Warnings/Precautions


Special Populations: Elderly

After oral administration, plasma Cl was decreased 31.7% in patients older than 70 yr of age vs patients 20 to 39 yr of age.


Warnings/Precautions

Concerns related to adverse effects:

- Angina: Discontinue if symptoms of angina occur or worsen.

- Floppy iris syndrome: Intraoperative floppy iris syndrome has been observed in cataract surgery patients who were on or were previously treated with alpha1-blockers; causality has not been established and there appears to be no benefit in discontinuing alpha-blocker therapy prior to surgery.

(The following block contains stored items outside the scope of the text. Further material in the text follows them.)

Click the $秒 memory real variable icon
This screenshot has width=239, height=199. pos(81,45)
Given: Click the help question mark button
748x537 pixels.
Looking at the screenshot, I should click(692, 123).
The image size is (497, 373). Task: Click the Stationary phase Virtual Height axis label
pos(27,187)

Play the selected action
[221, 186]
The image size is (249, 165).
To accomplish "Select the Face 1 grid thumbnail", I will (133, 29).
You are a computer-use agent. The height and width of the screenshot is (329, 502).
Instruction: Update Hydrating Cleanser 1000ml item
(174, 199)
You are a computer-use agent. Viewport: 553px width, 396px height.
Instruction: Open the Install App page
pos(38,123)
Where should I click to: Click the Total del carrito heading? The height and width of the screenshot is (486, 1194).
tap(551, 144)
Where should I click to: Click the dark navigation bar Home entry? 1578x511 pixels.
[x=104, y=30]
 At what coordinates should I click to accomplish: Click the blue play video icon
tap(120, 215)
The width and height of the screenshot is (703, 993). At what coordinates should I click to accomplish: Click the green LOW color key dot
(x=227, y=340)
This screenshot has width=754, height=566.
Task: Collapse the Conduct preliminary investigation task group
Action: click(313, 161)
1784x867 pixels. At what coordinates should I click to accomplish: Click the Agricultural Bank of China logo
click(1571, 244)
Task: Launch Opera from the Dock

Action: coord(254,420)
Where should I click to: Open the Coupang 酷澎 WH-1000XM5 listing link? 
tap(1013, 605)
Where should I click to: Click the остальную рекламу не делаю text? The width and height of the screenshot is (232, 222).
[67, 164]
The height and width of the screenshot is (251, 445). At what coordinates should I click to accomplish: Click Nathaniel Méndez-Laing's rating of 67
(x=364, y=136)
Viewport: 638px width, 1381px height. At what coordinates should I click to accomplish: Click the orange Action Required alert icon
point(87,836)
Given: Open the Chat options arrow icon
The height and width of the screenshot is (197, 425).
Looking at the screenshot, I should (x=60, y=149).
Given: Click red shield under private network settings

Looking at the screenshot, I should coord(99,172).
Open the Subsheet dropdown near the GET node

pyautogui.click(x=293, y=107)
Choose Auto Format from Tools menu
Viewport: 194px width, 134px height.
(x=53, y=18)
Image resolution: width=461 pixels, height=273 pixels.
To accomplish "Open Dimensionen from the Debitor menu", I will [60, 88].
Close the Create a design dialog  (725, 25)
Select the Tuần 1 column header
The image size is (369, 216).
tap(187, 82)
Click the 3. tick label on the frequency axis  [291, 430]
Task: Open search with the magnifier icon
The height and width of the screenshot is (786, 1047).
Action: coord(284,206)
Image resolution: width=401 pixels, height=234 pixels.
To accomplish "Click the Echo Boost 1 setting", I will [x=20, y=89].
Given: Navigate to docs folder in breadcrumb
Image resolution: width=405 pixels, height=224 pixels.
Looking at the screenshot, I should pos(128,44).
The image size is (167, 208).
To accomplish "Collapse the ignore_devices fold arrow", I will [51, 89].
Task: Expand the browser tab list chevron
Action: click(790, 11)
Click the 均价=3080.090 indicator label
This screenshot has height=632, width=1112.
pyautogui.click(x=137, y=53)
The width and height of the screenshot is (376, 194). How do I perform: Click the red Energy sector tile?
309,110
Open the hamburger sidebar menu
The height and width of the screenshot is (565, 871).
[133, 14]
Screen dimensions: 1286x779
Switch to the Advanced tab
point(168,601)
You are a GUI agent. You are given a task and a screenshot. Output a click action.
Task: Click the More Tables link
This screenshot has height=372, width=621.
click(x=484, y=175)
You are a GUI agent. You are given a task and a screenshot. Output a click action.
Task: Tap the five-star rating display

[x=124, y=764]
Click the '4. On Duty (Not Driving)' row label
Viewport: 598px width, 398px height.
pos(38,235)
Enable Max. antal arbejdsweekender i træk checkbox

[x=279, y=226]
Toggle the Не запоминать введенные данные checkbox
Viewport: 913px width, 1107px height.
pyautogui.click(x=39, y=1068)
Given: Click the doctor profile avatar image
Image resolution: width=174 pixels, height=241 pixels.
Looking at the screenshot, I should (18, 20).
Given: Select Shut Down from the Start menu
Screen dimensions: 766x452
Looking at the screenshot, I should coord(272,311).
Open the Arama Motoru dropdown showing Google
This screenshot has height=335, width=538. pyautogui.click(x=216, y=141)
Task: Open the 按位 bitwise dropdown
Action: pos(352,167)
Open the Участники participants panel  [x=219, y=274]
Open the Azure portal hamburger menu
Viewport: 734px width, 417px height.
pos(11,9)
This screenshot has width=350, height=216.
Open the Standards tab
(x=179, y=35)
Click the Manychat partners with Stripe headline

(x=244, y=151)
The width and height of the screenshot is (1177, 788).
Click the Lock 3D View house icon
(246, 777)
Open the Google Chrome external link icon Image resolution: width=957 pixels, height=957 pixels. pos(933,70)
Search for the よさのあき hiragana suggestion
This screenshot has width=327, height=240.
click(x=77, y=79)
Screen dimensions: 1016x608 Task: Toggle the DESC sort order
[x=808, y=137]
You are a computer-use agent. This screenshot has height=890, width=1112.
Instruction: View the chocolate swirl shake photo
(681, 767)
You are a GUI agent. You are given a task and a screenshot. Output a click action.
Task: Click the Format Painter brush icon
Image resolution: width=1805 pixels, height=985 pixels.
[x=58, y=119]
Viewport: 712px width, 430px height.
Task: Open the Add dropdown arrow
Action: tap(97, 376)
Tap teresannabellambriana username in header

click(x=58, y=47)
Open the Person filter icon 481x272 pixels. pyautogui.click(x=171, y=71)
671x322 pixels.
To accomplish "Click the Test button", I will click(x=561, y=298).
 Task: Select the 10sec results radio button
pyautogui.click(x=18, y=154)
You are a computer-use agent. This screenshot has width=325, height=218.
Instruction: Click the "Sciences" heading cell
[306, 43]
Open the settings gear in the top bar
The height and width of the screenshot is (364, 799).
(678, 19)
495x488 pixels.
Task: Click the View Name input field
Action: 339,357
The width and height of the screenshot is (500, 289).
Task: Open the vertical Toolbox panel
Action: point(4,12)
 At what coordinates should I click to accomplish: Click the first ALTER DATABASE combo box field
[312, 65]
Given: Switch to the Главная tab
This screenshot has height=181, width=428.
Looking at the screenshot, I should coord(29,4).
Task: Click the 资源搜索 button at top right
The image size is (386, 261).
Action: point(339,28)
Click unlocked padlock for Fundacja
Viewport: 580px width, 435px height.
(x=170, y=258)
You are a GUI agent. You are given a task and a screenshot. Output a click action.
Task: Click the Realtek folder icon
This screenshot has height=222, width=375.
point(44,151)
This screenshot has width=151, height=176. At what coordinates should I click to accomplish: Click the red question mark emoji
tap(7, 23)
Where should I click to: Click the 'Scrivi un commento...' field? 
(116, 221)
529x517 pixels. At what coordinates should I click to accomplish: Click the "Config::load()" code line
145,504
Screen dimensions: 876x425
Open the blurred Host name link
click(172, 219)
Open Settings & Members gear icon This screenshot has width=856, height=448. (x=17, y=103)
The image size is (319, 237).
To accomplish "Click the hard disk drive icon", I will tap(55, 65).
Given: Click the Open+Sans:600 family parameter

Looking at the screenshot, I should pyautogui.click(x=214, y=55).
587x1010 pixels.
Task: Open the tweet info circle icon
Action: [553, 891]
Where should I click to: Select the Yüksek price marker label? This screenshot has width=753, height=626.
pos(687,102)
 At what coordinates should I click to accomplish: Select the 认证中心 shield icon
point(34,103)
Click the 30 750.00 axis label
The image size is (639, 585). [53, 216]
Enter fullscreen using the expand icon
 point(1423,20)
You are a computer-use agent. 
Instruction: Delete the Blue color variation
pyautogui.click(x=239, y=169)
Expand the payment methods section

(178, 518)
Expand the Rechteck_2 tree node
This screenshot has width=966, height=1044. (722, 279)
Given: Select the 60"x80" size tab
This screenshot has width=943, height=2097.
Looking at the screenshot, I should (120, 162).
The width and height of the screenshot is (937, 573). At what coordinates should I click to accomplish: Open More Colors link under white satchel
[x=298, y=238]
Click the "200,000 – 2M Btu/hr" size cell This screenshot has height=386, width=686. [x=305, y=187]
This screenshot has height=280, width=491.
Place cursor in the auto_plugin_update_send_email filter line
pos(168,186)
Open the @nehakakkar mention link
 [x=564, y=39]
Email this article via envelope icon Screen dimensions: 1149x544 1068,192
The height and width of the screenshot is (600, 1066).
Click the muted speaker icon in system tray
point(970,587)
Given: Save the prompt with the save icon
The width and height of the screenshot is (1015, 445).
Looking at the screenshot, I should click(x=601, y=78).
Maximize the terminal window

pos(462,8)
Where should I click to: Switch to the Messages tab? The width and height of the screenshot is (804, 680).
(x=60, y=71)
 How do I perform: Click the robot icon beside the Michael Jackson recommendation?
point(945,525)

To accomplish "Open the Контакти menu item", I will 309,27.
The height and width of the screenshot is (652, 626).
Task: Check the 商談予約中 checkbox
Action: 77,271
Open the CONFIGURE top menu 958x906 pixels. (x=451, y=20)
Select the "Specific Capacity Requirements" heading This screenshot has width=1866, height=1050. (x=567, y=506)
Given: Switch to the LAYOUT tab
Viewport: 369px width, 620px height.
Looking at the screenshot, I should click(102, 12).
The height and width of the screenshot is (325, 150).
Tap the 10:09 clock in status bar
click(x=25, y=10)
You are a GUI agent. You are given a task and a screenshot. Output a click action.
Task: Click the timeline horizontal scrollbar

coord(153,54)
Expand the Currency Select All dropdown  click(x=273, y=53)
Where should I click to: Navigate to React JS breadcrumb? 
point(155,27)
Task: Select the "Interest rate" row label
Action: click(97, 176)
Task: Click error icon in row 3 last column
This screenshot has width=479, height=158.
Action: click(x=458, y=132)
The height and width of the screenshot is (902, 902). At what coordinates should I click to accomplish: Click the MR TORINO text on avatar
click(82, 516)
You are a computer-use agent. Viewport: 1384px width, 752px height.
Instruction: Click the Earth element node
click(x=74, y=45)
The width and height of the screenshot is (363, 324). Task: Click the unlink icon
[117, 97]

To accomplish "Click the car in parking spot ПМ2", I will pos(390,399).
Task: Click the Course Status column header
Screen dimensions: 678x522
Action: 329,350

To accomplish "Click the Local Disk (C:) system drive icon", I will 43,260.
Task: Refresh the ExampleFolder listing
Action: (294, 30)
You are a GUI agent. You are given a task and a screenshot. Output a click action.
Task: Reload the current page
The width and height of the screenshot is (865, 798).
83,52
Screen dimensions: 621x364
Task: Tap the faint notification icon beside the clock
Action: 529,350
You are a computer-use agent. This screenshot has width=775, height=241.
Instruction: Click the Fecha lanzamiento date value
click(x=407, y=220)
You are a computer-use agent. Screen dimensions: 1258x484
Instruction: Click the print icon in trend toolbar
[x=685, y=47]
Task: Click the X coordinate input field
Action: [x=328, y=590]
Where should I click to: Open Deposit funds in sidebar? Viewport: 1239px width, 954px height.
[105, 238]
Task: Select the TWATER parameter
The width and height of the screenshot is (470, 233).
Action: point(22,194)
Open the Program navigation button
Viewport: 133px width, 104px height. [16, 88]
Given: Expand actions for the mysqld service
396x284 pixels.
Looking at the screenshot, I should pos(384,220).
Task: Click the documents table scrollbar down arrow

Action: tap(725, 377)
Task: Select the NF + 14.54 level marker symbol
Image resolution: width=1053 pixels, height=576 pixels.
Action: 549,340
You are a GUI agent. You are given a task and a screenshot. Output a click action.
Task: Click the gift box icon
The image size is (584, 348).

- Orthostatic hypotension/syncope: May cause significant orthostatic hypotension and syncope, especially with first dose; anticipate a similar effect if therapy is interrupted for a few days, if dosage is rapidly increased, or if another antihypertensive drug (particularly vasodilators) or a PDE-5 inhibitor is introduced. Patients should be cautioned about performing hazardous tasks when starting new therapy or adjusting dosage upward.

- Priapism: Priapism has been associated with use (rarely).

Disease-related concerns:

- Prostate cancer: It is recommended to rule out prostatic carcinoma before beginning therapy.


Pregnancy Risk Factor

C


Pregnancy Considerations

Teratogenic effects have not been observed in animal studies. Decreased fetal weight and increased risk of fetal mortality were noted in some animal reproduction studies. There are no adequate and well-controlled studies in pregnant women. Use only if benefit outweighs risk.

Untreated chronic maternal hypertension is associated with adverse events in the fetus, infant, and mother. If treatment for hypertension during pregnancy is needed, other agents are generally preferred (ACOG, 2013).


Actions


Pharmacology

Alpha1-specific blocking agent with minimal alpha2 effects; this allows peripheral postsynaptic blockade, with the resultant decrease in arterial tone, while preserving the negative feedback loop which is mediated by the peripheral presynaptic alpha2-receptors; terazosin relaxes the smooth muscle of the bladder neck, thus reducing bladder outlet obstruction


Absorption

Rapid and complete


Metabolism

Hepatic; minimal first-pass


Excretion

Feces (~60%, ~20% as unchanged drug); urine (~40%, ~10% as unchanged drug)


Onset of Action

Antihypertensive effect: 15 minutes; Peak effect: Antihypertensive effect: 2 to 3 hours


Time to Peak

Serum: ~1 hour


Duration of Action

Antihypertensive effect: 24 hours


Half-Life Elimination

~12 hours


Protein Binding

90% to 95%


Patient and Family Education


Patient Education

- Discuss specific use of drug and side effects with patient as it relates to treatment. (HCAHPS: During this hospital stay, were you given any medicine that you had not taken before? Before giving you any new medicine, how often did hospital staff tell you what the medicine was for? How often did hospital staff describe possible side effects in a way you could understand?)

- Patient may experience fatigue, rhinitis, rhinorrhea, nausea, loss of strength and energy, or headache. Have patient report immediately to prescriber severe dizziness, passing out, vision changes, sexual dysfunction, tachycardia, arrhythmia, swelling of arms or legs, or priapism (HCAHPS).

- Educate patient about signs of a significant reaction (eg, wheezing; chest tightness; fever; itching; bad cough; blue skin color; seizures; or swelling of face, lips, tongue, or throat). Note: This is not a comprehensive list of all side effects. Patient should consult prescriber for additional questions.

Intended Use and Disclaimer: Should not be printed and given to patients. This information is intended to serve as a concise initial reference for health care professionals to use when discussing medications with a patient. You must ultimately rely on your own discretion, experience, and judgment in diagnosing, treating, and advising patients.